§ Work to complete: Go through the records below and write each one out again unchanged.

(Saved data entries)
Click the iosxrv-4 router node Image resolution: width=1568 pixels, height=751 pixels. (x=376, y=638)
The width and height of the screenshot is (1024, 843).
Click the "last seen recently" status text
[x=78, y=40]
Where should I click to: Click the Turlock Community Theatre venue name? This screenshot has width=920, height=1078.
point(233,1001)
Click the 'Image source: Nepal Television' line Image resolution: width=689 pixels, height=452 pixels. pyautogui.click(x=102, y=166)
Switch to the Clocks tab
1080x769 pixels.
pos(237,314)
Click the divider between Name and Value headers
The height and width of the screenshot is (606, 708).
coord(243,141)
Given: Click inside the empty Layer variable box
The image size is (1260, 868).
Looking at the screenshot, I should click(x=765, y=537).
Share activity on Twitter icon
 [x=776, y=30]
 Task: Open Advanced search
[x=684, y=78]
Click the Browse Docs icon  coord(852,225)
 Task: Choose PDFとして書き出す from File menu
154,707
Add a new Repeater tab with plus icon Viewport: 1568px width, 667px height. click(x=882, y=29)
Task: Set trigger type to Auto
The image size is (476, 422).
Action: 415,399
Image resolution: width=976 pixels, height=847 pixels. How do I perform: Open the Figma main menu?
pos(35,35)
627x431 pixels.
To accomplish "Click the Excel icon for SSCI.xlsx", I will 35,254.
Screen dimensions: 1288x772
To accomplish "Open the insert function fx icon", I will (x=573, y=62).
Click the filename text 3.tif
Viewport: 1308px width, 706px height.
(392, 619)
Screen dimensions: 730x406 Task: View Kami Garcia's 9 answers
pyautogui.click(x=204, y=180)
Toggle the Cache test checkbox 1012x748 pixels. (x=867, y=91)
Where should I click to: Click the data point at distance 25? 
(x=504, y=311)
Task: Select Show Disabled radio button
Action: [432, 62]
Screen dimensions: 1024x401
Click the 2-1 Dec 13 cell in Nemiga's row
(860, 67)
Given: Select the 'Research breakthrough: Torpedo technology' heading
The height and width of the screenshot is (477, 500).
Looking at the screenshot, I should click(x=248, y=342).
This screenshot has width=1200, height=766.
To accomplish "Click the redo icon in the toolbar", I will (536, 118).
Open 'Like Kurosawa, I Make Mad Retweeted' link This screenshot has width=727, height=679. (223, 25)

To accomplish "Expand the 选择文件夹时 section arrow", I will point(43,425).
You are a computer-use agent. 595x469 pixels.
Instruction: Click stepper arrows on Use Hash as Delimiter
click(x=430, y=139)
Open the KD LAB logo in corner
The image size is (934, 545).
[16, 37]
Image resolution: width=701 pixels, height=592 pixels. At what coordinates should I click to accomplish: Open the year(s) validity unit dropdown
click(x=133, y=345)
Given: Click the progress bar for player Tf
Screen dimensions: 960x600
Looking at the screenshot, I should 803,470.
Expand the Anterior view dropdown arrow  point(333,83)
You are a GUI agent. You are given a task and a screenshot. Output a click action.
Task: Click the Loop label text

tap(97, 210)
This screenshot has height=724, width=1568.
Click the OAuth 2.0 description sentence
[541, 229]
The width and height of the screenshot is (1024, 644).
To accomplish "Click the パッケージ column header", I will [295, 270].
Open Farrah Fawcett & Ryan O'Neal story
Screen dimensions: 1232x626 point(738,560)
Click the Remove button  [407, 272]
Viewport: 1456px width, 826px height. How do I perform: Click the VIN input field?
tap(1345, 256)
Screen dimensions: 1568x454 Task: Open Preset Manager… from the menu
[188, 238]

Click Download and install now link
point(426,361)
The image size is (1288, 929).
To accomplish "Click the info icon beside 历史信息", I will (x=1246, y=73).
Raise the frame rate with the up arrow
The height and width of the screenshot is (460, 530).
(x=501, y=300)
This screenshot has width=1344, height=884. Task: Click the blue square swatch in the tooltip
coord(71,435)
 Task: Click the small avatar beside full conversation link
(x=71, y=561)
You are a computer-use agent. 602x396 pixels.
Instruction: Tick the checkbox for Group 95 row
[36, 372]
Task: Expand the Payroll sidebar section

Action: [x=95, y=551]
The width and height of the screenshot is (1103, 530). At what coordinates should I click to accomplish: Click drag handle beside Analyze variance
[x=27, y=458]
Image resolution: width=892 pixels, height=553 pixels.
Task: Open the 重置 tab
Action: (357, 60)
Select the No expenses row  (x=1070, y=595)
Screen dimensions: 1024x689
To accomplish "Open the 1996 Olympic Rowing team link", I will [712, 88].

§ Solved problem:
Click the iosxrv-4 router node Image resolution: width=1568 pixels, height=751 pixels. (x=376, y=638)
The width and height of the screenshot is (1024, 843).
Click the "last seen recently" status text
[x=78, y=40]
Where should I click to: Click the Turlock Community Theatre venue name? This screenshot has width=920, height=1078.
point(233,1001)
Click the 'Image source: Nepal Television' line Image resolution: width=689 pixels, height=452 pixels. pyautogui.click(x=102, y=166)
Switch to the Clocks tab
1080x769 pixels.
pos(237,314)
Click the divider between Name and Value headers
The height and width of the screenshot is (606, 708).
coord(243,141)
Given: Click inside the empty Layer variable box
The image size is (1260, 868).
Looking at the screenshot, I should click(x=765, y=537).
Share activity on Twitter icon
 [x=776, y=30]
 Task: Open Advanced search
[x=684, y=78]
Click the Browse Docs icon  coord(852,225)
 Task: Choose PDFとして書き出す from File menu
154,707
Add a new Repeater tab with plus icon Viewport: 1568px width, 667px height. click(x=882, y=29)
Task: Set trigger type to Auto
The image size is (476, 422).
Action: 415,399
Image resolution: width=976 pixels, height=847 pixels. How do I perform: Open the Figma main menu?
pos(35,35)
627x431 pixels.
To accomplish "Click the Excel icon for SSCI.xlsx", I will 35,254.
Screen dimensions: 1288x772
To accomplish "Open the insert function fx icon", I will (x=573, y=62).
Click the filename text 3.tif
Viewport: 1308px width, 706px height.
(392, 619)
Screen dimensions: 730x406 Task: View Kami Garcia's 9 answers
pyautogui.click(x=204, y=180)
Toggle the Cache test checkbox 1012x748 pixels. (x=867, y=91)
Where should I click to: Click the data point at distance 25? 
(x=504, y=311)
Task: Select Show Disabled radio button
Action: [432, 62]
Screen dimensions: 1024x401
Click the 2-1 Dec 13 cell in Nemiga's row
(860, 67)
Given: Select the 'Research breakthrough: Torpedo technology' heading
The height and width of the screenshot is (477, 500).
Looking at the screenshot, I should click(x=248, y=342).
This screenshot has width=1200, height=766.
To accomplish "Click the redo icon in the toolbar", I will (536, 118).
Open 'Like Kurosawa, I Make Mad Retweeted' link This screenshot has width=727, height=679. (223, 25)

To accomplish "Expand the 选择文件夹时 section arrow", I will point(43,425).
You are a computer-use agent. 595x469 pixels.
Instruction: Click stepper arrows on Use Hash as Delimiter
click(x=430, y=139)
Open the KD LAB logo in corner
The image size is (934, 545).
[16, 37]
Image resolution: width=701 pixels, height=592 pixels. At what coordinates should I click to accomplish: Open the year(s) validity unit dropdown
click(x=133, y=345)
Given: Click the progress bar for player Tf
Screen dimensions: 960x600
Looking at the screenshot, I should 803,470.
Expand the Anterior view dropdown arrow  point(333,83)
You are a GUI agent. You are given a task and a screenshot. Output a click action.
Task: Click the Loop label text

tap(97, 210)
This screenshot has height=724, width=1568.
Click the OAuth 2.0 description sentence
[541, 229]
The width and height of the screenshot is (1024, 644).
To accomplish "Click the パッケージ column header", I will [295, 270].
Open Farrah Fawcett & Ryan O'Neal story
Screen dimensions: 1232x626 point(738,560)
Click the Remove button  [407, 272]
Viewport: 1456px width, 826px height. How do I perform: Click the VIN input field?
tap(1345, 256)
Screen dimensions: 1568x454 Task: Open Preset Manager… from the menu
[188, 238]

Click Download and install now link
point(426,361)
The image size is (1288, 929).
To accomplish "Click the info icon beside 历史信息", I will (x=1246, y=73).
Raise the frame rate with the up arrow
The height and width of the screenshot is (460, 530).
(x=501, y=300)
This screenshot has width=1344, height=884. Task: Click the blue square swatch in the tooltip
coord(71,435)
 Task: Click the small avatar beside full conversation link
(x=71, y=561)
You are a computer-use agent. 602x396 pixels.
Instruction: Tick the checkbox for Group 95 row
[36, 372]
Task: Expand the Payroll sidebar section

Action: [x=95, y=551]
The width and height of the screenshot is (1103, 530). At what coordinates should I click to accomplish: Click drag handle beside Analyze variance
[x=27, y=458]
Image resolution: width=892 pixels, height=553 pixels.
Task: Open the 重置 tab
Action: (357, 60)
Select the No expenses row  (x=1070, y=595)
Screen dimensions: 1024x689
To accomplish "Open the 1996 Olympic Rowing team link", I will [712, 88].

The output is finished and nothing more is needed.